▶ _Trecho_
94 MIRANDA, Jorge. A Incorporação ao Direito Interno de Instrumentos Jurídicos de Direito

Internacional Humanitário e Direito Internacional dos Direitos Humanos. Revista CEJ, v. 4 nº. 11 mai./ago. 2000. Disponível em: <http://www.jf.jus.br/ojs2/index.php/revcej/article/view/344/546> Acesso em: 10 jun. 2016.

95 REMIRO BROTÓNS, Antonio; RIQUELME CORTADO, Rosa; ORIHUELA CALATAYUD, Esperanza; DÍEZ-HOCHLEITNER, Javier; PÉREZ-PRAT DURBAN, Luis. Derecho Internacional. Valencia: Tirant lo Blanch, 2007, p. 64.

Todas estas tendências descritas, à luz da melhor doutrina internacionalista e de acordo com o que se acredita em sede dos fundamentos desta tese, projetam-se, concentricamente, à elevação da pessoa humana como norte, como destino final do D.I.. Assim, a Humanização do D.I., em viés universal e/ou regional – última tendência contemporânea aqui citada e à qual se dedicará todo o próximo tópico deste trabalho –, ampara-se no emaranhado de normas positivadas em tratados (e consuetudinárias) que se dedicam à tutela da pessoa humana, bem como no plural número de instituições e cortes às quais os indivíduos podem peticionar e exercer o jus postulandi internacional, realidades que demonstram que o foco da ordem jurídica internacional está, hoje, direcionado aos seres humanos.

▶ _Listagem fornecida_
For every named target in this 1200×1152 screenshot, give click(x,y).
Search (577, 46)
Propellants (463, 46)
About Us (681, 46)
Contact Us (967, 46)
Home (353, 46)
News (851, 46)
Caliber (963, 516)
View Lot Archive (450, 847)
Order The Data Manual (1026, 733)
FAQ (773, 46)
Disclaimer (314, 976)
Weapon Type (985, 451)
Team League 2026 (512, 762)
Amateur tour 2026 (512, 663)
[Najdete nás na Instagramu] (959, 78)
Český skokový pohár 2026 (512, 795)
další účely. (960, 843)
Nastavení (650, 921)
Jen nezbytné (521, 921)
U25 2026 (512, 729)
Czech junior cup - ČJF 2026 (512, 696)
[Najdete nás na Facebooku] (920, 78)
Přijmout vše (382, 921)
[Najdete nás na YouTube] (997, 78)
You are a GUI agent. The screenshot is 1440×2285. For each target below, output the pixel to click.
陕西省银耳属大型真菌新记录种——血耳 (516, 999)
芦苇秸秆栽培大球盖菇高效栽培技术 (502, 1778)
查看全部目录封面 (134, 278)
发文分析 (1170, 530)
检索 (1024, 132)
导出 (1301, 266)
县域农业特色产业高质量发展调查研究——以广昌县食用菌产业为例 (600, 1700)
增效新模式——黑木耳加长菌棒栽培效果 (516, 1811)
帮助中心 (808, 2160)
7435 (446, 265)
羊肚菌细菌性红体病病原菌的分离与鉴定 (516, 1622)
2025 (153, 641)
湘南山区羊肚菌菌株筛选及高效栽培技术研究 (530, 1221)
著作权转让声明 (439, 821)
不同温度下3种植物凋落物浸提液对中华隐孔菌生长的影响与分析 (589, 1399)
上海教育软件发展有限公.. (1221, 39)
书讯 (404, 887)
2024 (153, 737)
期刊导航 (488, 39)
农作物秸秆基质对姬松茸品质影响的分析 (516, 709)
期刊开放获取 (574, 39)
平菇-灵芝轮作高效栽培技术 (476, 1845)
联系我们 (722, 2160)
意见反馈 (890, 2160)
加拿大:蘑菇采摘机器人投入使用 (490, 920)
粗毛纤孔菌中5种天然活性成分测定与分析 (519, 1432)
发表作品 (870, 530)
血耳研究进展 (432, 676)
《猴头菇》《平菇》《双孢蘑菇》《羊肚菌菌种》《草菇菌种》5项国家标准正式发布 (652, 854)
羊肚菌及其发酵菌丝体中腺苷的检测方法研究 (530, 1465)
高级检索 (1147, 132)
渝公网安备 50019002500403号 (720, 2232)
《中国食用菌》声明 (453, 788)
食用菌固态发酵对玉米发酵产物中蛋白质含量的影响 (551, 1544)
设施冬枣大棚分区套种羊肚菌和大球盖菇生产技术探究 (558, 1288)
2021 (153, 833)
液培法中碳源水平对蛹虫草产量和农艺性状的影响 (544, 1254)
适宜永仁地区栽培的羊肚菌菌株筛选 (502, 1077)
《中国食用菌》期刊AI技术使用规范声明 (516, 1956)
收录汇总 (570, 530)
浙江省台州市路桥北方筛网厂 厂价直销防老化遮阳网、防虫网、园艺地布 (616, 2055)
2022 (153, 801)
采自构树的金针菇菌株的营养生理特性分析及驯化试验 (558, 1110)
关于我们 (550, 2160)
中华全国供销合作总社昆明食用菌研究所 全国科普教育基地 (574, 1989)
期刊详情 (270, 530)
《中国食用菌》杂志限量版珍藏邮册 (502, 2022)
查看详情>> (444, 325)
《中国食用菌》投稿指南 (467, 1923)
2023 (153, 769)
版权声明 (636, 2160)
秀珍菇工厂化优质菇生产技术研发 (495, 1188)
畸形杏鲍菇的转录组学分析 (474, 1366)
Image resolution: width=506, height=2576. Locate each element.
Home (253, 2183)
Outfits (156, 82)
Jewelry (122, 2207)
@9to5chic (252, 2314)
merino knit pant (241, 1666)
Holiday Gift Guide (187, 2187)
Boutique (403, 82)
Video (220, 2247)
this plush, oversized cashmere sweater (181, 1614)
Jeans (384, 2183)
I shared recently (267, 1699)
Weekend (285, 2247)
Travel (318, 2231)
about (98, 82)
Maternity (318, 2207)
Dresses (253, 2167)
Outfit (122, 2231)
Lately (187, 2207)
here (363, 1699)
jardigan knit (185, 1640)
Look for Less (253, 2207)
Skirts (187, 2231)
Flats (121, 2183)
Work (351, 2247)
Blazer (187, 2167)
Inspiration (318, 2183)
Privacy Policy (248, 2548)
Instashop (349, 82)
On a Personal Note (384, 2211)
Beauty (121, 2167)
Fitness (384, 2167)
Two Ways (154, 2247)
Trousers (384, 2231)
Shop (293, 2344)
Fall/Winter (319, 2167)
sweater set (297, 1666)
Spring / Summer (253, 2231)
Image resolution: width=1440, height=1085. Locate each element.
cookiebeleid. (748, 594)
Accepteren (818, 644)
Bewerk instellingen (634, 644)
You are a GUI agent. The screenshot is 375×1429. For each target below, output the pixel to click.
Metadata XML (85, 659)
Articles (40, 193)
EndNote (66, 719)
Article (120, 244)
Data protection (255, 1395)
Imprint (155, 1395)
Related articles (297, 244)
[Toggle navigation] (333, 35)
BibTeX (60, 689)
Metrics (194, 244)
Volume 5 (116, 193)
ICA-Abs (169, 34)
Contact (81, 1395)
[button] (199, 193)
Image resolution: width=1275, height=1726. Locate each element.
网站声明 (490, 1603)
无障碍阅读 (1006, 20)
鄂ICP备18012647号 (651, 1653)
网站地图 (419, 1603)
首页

▶ _Enunciado_
Reproduza, por favor, o trecho começando em "Todas estas tendências" e terminando em "aos seres humanos.". A listagem vem de outra fonte.

▶ _Resultado do exercício_
Todas estas tendências descritas, à luz da melhor doutrina internacionalista e de acordo com o que se acredita em sede dos fundamentos desta tese, projetam-se, concentricamente, à elevação da pessoa humana como norte, como destino final do D.I.. Assim, a Humanização do D.I., em viés universal e/ou regional – última tendência contemporânea aqui citada e à qual se dedicará todo o próximo tópico deste trabalho –, ampara-se no emaranhado de normas positivadas em tratados (e consuetudinárias) que se dedicam à tutela da pessoa humana, bem como no plural número de instituições e cortes às quais os indivíduos podem peticionar e exercer o jus postulandi internacional, realidades que demonstram que o foco da ordem jurídica internacional está, hoje, direcionado aos seres humanos.